Opportunities to infuse climate education in IE activities for students include orientations, pre-departure briefings, inbound and outbound mobility programming, and of course, integration in coursework. When preparing students for their international experience, advisors can help them consider the climate impacts of their travel choices as well as the anticipated changes in consumption between their home and host communities (Shields, 2019). Ideally, awareness of the climate impacts of their daily activities (e.g. transportation choices, diet, etc.) will influence their behavior wherever they are in the world and long after graduation. The actions and behaviors of alumni after graduation will have a greater impact than their actions and behaviors during their studies. Consequently, international educators should aim to create, or strengthen, students’ lifelong commitment to caring for the planet by embedding climate literacy throughout academic programs.

Programs developed for inbound, outbound, and place-bound students in all academic disciplines ought to center climate issues such as the implications of dwindling biodiversity, the critical role of women and girls in the well-being of entire communities (Patterson et al., 2021), and the benefits of nature-based solutions. Experiential programs can protect and restore natural carbon sinks or prevent plastic waste in watersheds from ever reaching the shore. When creating climate conscious activities, it may be helpful to adopt the Iroquois concept of considering the potential impact of our immediate actions on seven generations into the future. For example, this concept may inspire replacing a student excursion to a local shopping center with an invasive species removal activity to provide the opportunity to contribute to the long-term vitality of the land.

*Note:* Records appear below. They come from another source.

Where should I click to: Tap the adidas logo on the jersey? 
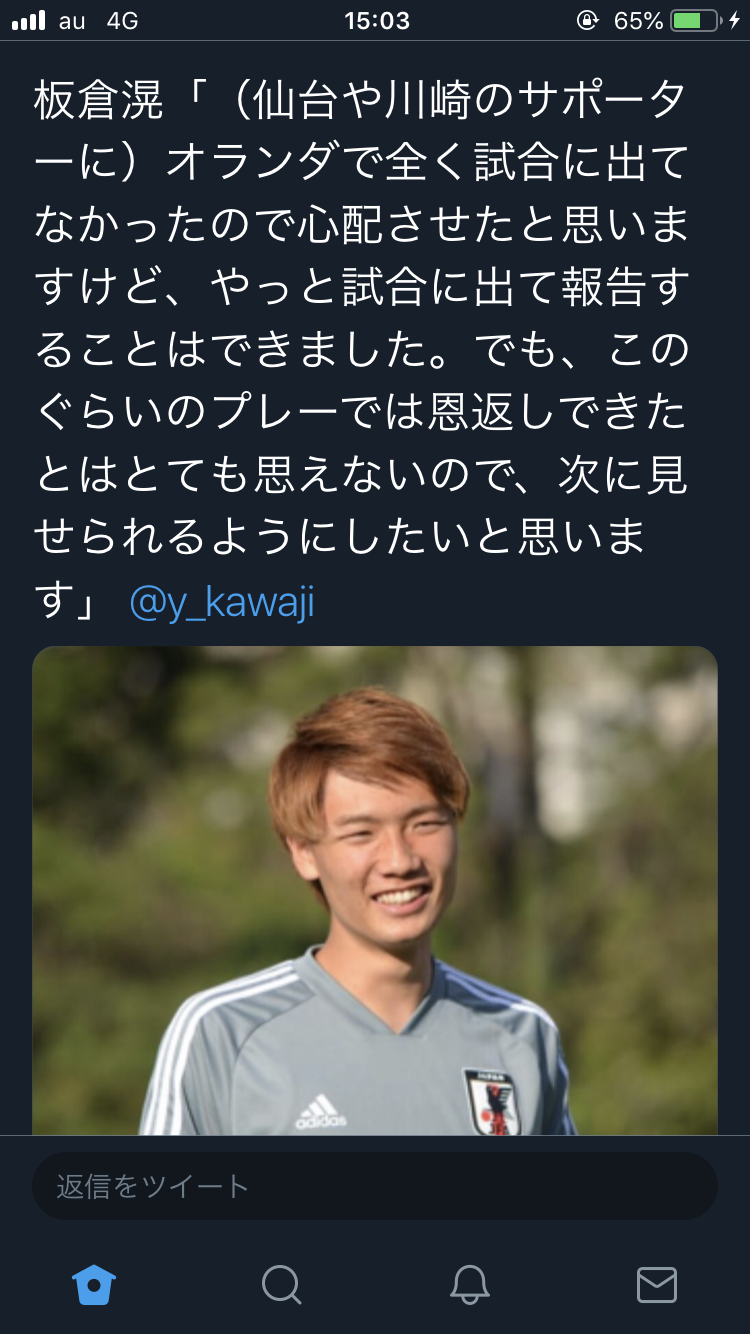coord(320,1111)
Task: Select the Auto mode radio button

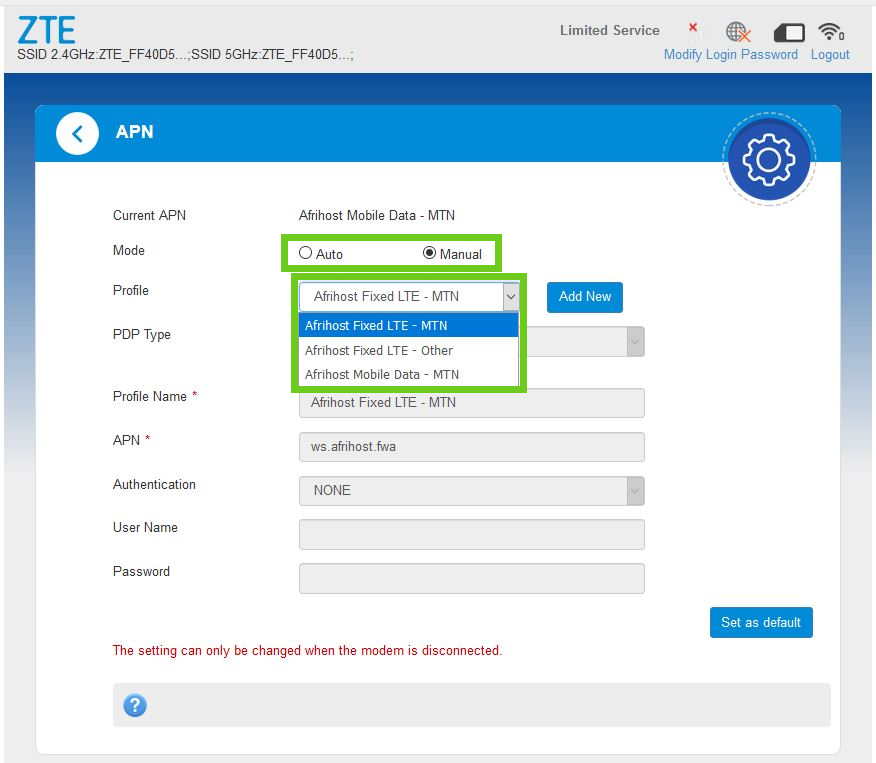Action: pyautogui.click(x=306, y=253)
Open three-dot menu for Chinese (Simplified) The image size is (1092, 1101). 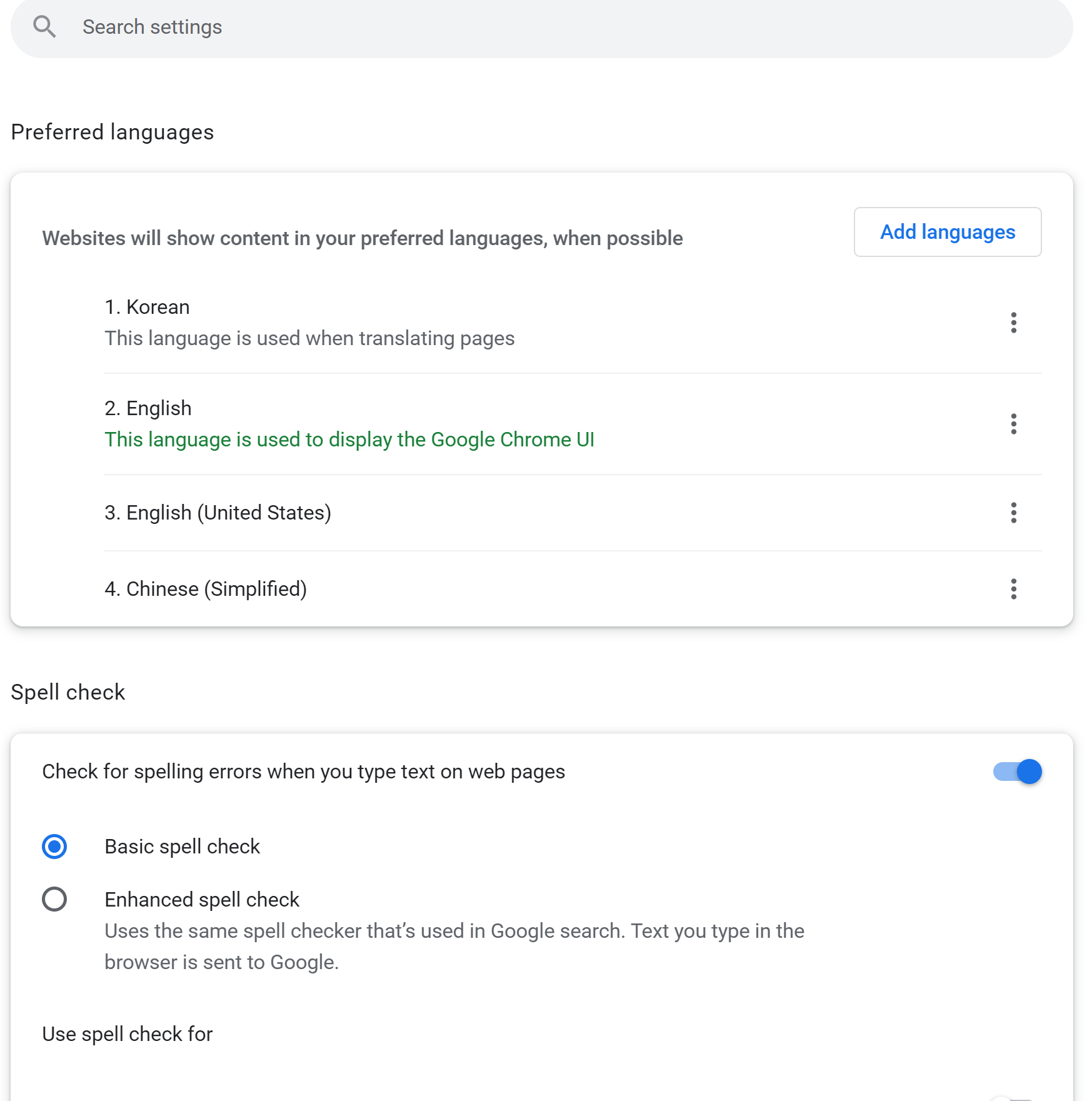(x=1013, y=589)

A growing body of research suggests that climate change has mental health implications for the general population (Stanley et al., 2021) and among international education practitioners (Campbell et al., 2021). Relationships between these mental health implications and climate action are beginning to be explored. In one study, for example, experiencing eco-anger was a predictor of greater engagement with pro-climate activism (Stanley et al., 2021). This study did not consider the role of climate education, or other interventions, in moving from eco-anger to climate action and, thus, presents an opportunity for future research. Additional research is needed to understand the role, if any, of climate education in transforming anxiety, fear, anger, and depression evoked by climate change into positive climate action among various populations. Commissioned research has an important role in advancing the sector’s collective understanding of climate change issues, implications, and potential solutions and is sorely needed.

International educators at all levels should have access to climate literacy training in order to make the important connections between social justice and climate action issues and to shift business models to fit within planetary boundaries (Drawdown, 2021). At CANIE events, it is common to hear from well-intentioned practitioners who care deeply about the effects of climate change and want to take action but feel ill-prepared to begin. A sector-level transformation requires professional development training, creation of open-access climate action materials, conferences and workshops, supportive networking opportunities, funding for climate action research, and more. Regardless of the type of organization we represent or our individual subject matter expertise, we all have important roles to play in collectively moving the sector toward true and lasting climate solutions.

Climate education actions are defined in Article 8 of the CANIE Accord.